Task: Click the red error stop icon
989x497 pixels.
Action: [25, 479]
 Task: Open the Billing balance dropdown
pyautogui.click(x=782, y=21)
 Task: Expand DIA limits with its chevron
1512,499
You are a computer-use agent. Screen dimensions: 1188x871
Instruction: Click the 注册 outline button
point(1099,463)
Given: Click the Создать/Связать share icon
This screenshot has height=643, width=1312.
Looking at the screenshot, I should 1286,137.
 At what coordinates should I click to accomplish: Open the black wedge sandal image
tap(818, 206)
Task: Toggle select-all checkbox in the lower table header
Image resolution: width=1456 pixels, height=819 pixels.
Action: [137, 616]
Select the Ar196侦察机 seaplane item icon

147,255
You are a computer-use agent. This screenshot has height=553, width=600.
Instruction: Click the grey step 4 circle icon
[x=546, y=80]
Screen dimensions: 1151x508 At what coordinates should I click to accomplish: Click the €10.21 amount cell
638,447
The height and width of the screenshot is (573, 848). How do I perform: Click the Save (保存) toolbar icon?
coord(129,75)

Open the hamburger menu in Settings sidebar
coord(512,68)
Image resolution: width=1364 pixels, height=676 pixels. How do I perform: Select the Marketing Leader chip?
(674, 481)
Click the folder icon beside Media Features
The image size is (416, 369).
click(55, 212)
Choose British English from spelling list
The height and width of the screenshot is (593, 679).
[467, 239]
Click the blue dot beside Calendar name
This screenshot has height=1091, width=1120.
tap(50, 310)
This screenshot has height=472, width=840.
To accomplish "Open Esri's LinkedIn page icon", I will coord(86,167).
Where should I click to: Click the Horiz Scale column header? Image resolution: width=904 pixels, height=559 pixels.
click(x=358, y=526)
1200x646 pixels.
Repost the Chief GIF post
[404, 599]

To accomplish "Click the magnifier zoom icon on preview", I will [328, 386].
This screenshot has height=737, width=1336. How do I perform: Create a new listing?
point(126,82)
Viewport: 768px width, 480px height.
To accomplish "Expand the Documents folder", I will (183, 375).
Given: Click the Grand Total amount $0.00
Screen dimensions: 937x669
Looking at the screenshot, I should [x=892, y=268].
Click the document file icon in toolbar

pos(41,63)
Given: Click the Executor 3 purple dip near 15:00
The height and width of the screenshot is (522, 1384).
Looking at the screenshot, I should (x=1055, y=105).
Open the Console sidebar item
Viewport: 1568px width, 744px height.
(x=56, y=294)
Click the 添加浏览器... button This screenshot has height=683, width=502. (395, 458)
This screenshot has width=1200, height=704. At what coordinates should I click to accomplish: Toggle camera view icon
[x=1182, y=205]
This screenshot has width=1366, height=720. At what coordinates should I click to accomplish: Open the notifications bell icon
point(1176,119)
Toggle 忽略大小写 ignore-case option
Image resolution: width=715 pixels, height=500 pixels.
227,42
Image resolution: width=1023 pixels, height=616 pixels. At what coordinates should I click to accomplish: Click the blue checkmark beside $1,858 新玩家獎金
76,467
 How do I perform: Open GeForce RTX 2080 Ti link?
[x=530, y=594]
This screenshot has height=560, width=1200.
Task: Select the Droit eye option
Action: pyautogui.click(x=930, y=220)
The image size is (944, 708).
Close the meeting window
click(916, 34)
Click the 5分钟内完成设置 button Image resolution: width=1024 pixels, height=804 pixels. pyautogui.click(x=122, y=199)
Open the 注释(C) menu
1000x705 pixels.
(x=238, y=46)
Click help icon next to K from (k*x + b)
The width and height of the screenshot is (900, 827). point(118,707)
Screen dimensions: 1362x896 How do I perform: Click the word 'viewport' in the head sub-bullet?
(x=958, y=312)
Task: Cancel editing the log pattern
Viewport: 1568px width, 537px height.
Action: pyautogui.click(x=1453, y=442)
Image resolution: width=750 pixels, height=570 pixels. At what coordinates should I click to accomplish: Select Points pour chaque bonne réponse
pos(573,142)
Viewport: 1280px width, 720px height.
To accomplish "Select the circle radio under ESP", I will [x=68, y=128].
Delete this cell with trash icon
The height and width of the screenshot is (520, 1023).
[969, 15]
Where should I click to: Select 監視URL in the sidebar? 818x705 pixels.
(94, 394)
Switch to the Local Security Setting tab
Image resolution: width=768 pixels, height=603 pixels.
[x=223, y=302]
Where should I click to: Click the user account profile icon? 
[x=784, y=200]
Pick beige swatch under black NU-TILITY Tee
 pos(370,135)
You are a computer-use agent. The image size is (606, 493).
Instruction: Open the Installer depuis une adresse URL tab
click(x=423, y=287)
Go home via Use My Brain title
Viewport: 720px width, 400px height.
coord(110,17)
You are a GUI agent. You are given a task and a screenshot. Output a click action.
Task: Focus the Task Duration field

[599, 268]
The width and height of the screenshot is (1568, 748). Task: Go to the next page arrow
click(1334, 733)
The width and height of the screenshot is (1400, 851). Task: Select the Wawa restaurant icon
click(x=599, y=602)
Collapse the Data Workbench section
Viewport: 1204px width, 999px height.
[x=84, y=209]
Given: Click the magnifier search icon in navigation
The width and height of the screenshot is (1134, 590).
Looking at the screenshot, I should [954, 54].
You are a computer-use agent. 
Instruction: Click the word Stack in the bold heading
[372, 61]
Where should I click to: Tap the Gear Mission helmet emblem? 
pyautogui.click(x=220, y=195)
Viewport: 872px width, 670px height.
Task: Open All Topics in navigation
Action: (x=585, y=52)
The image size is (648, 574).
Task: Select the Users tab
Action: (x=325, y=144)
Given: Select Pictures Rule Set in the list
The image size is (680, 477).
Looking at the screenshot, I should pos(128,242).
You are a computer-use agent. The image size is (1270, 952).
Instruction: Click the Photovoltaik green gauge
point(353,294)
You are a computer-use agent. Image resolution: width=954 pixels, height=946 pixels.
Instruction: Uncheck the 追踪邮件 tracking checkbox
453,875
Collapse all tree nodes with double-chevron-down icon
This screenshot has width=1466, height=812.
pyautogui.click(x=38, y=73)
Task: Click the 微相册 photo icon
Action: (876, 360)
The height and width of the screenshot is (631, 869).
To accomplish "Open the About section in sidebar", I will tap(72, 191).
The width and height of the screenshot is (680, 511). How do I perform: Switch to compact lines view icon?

⁂

• **Assignment**:
Could you copy every record above exactly as it stands?

• **Result of the exercise**:
Task: Click the red error stop icon
989x497 pixels.
Action: [25, 479]
 Task: Open the Billing balance dropdown
pyautogui.click(x=782, y=21)
 Task: Expand DIA limits with its chevron
1512,499
You are a computer-use agent. Screen dimensions: 1188x871
Instruction: Click the 注册 outline button
point(1099,463)
Given: Click the Создать/Связать share icon
This screenshot has height=643, width=1312.
Looking at the screenshot, I should 1286,137.
 At what coordinates should I click to accomplish: Open the black wedge sandal image
tap(818, 206)
Task: Toggle select-all checkbox in the lower table header
Image resolution: width=1456 pixels, height=819 pixels.
Action: [137, 616]
Select the Ar196侦察机 seaplane item icon

147,255
You are a computer-use agent. This screenshot has height=553, width=600.
Instruction: Click the grey step 4 circle icon
[x=546, y=80]
Screen dimensions: 1151x508 At what coordinates should I click to accomplish: Click the €10.21 amount cell
638,447
The height and width of the screenshot is (573, 848). How do I perform: Click the Save (保存) toolbar icon?
coord(129,75)

Open the hamburger menu in Settings sidebar
coord(512,68)
Image resolution: width=1364 pixels, height=676 pixels. How do I perform: Select the Marketing Leader chip?
(674, 481)
Click the folder icon beside Media Features
The image size is (416, 369).
click(55, 212)
Choose British English from spelling list
The height and width of the screenshot is (593, 679).
[467, 239]
Click the blue dot beside Calendar name
This screenshot has height=1091, width=1120.
tap(50, 310)
This screenshot has height=472, width=840.
To accomplish "Open Esri's LinkedIn page icon", I will coord(86,167).
Where should I click to: Click the Horiz Scale column header? Image resolution: width=904 pixels, height=559 pixels.
click(x=358, y=526)
1200x646 pixels.
Repost the Chief GIF post
[404, 599]

To accomplish "Click the magnifier zoom icon on preview", I will [328, 386].
This screenshot has height=737, width=1336. How do I perform: Create a new listing?
point(126,82)
Viewport: 768px width, 480px height.
To accomplish "Expand the Documents folder", I will (183, 375).
Given: Click the Grand Total amount $0.00
Screen dimensions: 937x669
Looking at the screenshot, I should [x=892, y=268].
Click the document file icon in toolbar

pos(41,63)
Given: Click the Executor 3 purple dip near 15:00
The height and width of the screenshot is (522, 1384).
Looking at the screenshot, I should (x=1055, y=105).
Open the Console sidebar item
Viewport: 1568px width, 744px height.
(x=56, y=294)
Click the 添加浏览器... button This screenshot has height=683, width=502. (395, 458)
This screenshot has width=1200, height=704. At what coordinates should I click to accomplish: Toggle camera view icon
[x=1182, y=205]
This screenshot has width=1366, height=720. At what coordinates should I click to accomplish: Open the notifications bell icon
point(1176,119)
Toggle 忽略大小写 ignore-case option
Image resolution: width=715 pixels, height=500 pixels.
227,42
Image resolution: width=1023 pixels, height=616 pixels. At what coordinates should I click to accomplish: Click the blue checkmark beside $1,858 新玩家獎金
76,467
 How do I perform: Open GeForce RTX 2080 Ti link?
[x=530, y=594]
This screenshot has height=560, width=1200.
Task: Select the Droit eye option
Action: pyautogui.click(x=930, y=220)
The image size is (944, 708).
Close the meeting window
click(916, 34)
Click the 5分钟内完成设置 button Image resolution: width=1024 pixels, height=804 pixels. pyautogui.click(x=122, y=199)
Open the 注释(C) menu
1000x705 pixels.
(x=238, y=46)
Click help icon next to K from (k*x + b)
The width and height of the screenshot is (900, 827). point(118,707)
Screen dimensions: 1362x896 How do I perform: Click the word 'viewport' in the head sub-bullet?
(x=958, y=312)
Task: Cancel editing the log pattern
Viewport: 1568px width, 537px height.
Action: pyautogui.click(x=1453, y=442)
Image resolution: width=750 pixels, height=570 pixels. At what coordinates should I click to accomplish: Select Points pour chaque bonne réponse
pos(573,142)
Viewport: 1280px width, 720px height.
To accomplish "Select the circle radio under ESP", I will [x=68, y=128].
Delete this cell with trash icon
The height and width of the screenshot is (520, 1023).
[969, 15]
Where should I click to: Select 監視URL in the sidebar? 818x705 pixels.
(94, 394)
Switch to the Local Security Setting tab
Image resolution: width=768 pixels, height=603 pixels.
[x=223, y=302]
Where should I click to: Click the user account profile icon? 
[x=784, y=200]
Pick beige swatch under black NU-TILITY Tee
 pos(370,135)
You are a computer-use agent. The image size is (606, 493).
Instruction: Open the Installer depuis une adresse URL tab
click(x=423, y=287)
Go home via Use My Brain title
Viewport: 720px width, 400px height.
coord(110,17)
You are a GUI agent. You are given a task and a screenshot. Output a click action.
Task: Focus the Task Duration field

[599, 268]
The width and height of the screenshot is (1568, 748). Task: Go to the next page arrow
click(1334, 733)
The width and height of the screenshot is (1400, 851). Task: Select the Wawa restaurant icon
click(x=599, y=602)
Collapse the Data Workbench section
Viewport: 1204px width, 999px height.
[x=84, y=209]
Given: Click the magnifier search icon in navigation
The width and height of the screenshot is (1134, 590).
Looking at the screenshot, I should [954, 54].
You are a computer-use agent. 
Instruction: Click the word Stack in the bold heading
[372, 61]
Where should I click to: Tap the Gear Mission helmet emblem? 
pyautogui.click(x=220, y=195)
Viewport: 872px width, 670px height.
Task: Open All Topics in navigation
Action: (x=585, y=52)
The image size is (648, 574).
Task: Select the Users tab
Action: (x=325, y=144)
Given: Select Pictures Rule Set in the list
The image size is (680, 477).
Looking at the screenshot, I should pos(128,242).
You are a computer-use agent. The image size is (1270, 952).
Instruction: Click the Photovoltaik green gauge
point(353,294)
You are a computer-use agent. Image resolution: width=954 pixels, height=946 pixels.
Instruction: Uncheck the 追踪邮件 tracking checkbox
453,875
Collapse all tree nodes with double-chevron-down icon
This screenshot has width=1466, height=812.
pyautogui.click(x=38, y=73)
Task: Click the 微相册 photo icon
Action: (876, 360)
The height and width of the screenshot is (631, 869).
To accomplish "Open the About section in sidebar", I will tap(72, 191).
The width and height of the screenshot is (680, 511). How do I perform: Switch to compact lines view icon?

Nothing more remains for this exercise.